Aufgabe —
Mit welcher Liste wurde Halimé Kaakour laut dem Seitentext ins libanesische Parlament gewählt?

Seitentext —
_____
Libanon hat weder Präsident noch eine ordentliche Regierung. In diesem Machtvakuum arbeitet die Abgeordnete Halimé Kaakour. Ein Treffen.

Halimé Kaakour im Gespräch mit Reuters im Mai 2022 Foto: Emilie Madi/Reuters

Beirut taz | Halimé Kaakour setzt sich auf das Sofa in ihrem Büro, ihrer Assistentin bietet sie den Sitz am Schreibtisch an. „Das macht sie immer so“, sagt die Assistentin und lacht. Kaakour schert sich nicht um Autoritätsfragen und Machtgehabe. Ihr geht es darum, sich inhaltlich zu äußern. Die 47-Jährige ist seit der Parlamentswahl im Mai Abgeordnete im libanesischen Parlament. Mit der Liste „Vereint für Wandel“ wurde sie als Alternative zu den konfessionell orientierten Politikern des Landes gewählt.

„Wir müssen die traditionelle politische Klasse durch neue Leute ersetzen, die mit der Zivilgesellschaft zusammenarbeiten“, sagt Kaakour. Die Einrichtung in dem Büro spiegelt ihre politische Haltung wider: Statt sperriger Schreibtische aus dunklem Holz steht in Kaakours Büro ein schlankes Modell aus hellem Holz mit Metallfüßen. Genug mit dem Protz und der Korruption, Kaakour möchte die Politik der alten Männer umkrempeln.
_____
Angezeigte Daten —
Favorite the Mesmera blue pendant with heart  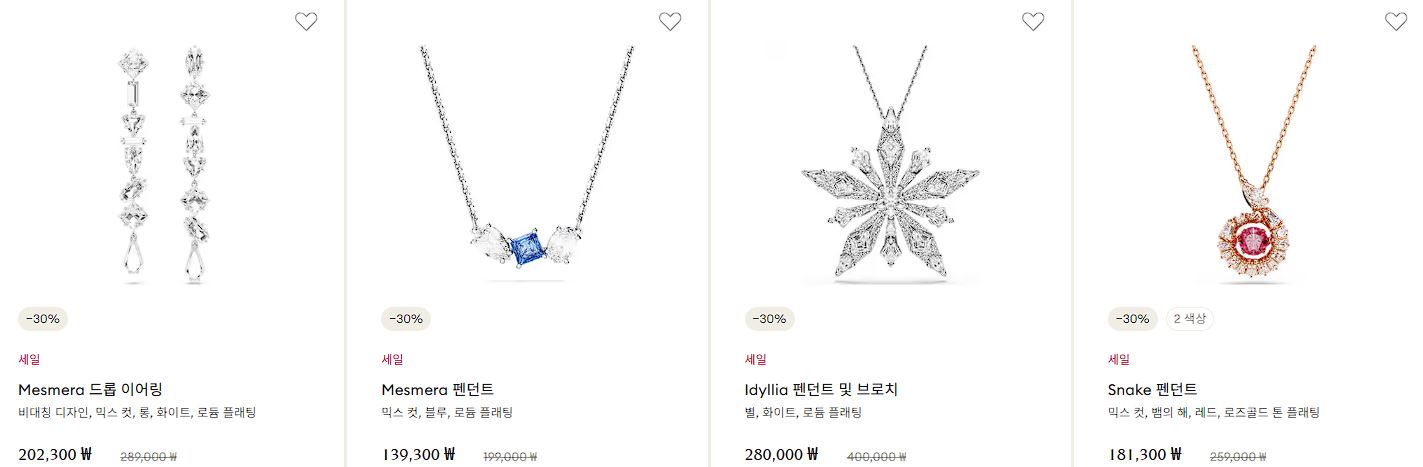(670, 21)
_____
Vollständige Antwort —
Sie wurde mit der Liste „Vereint für Wandel“ gewählt.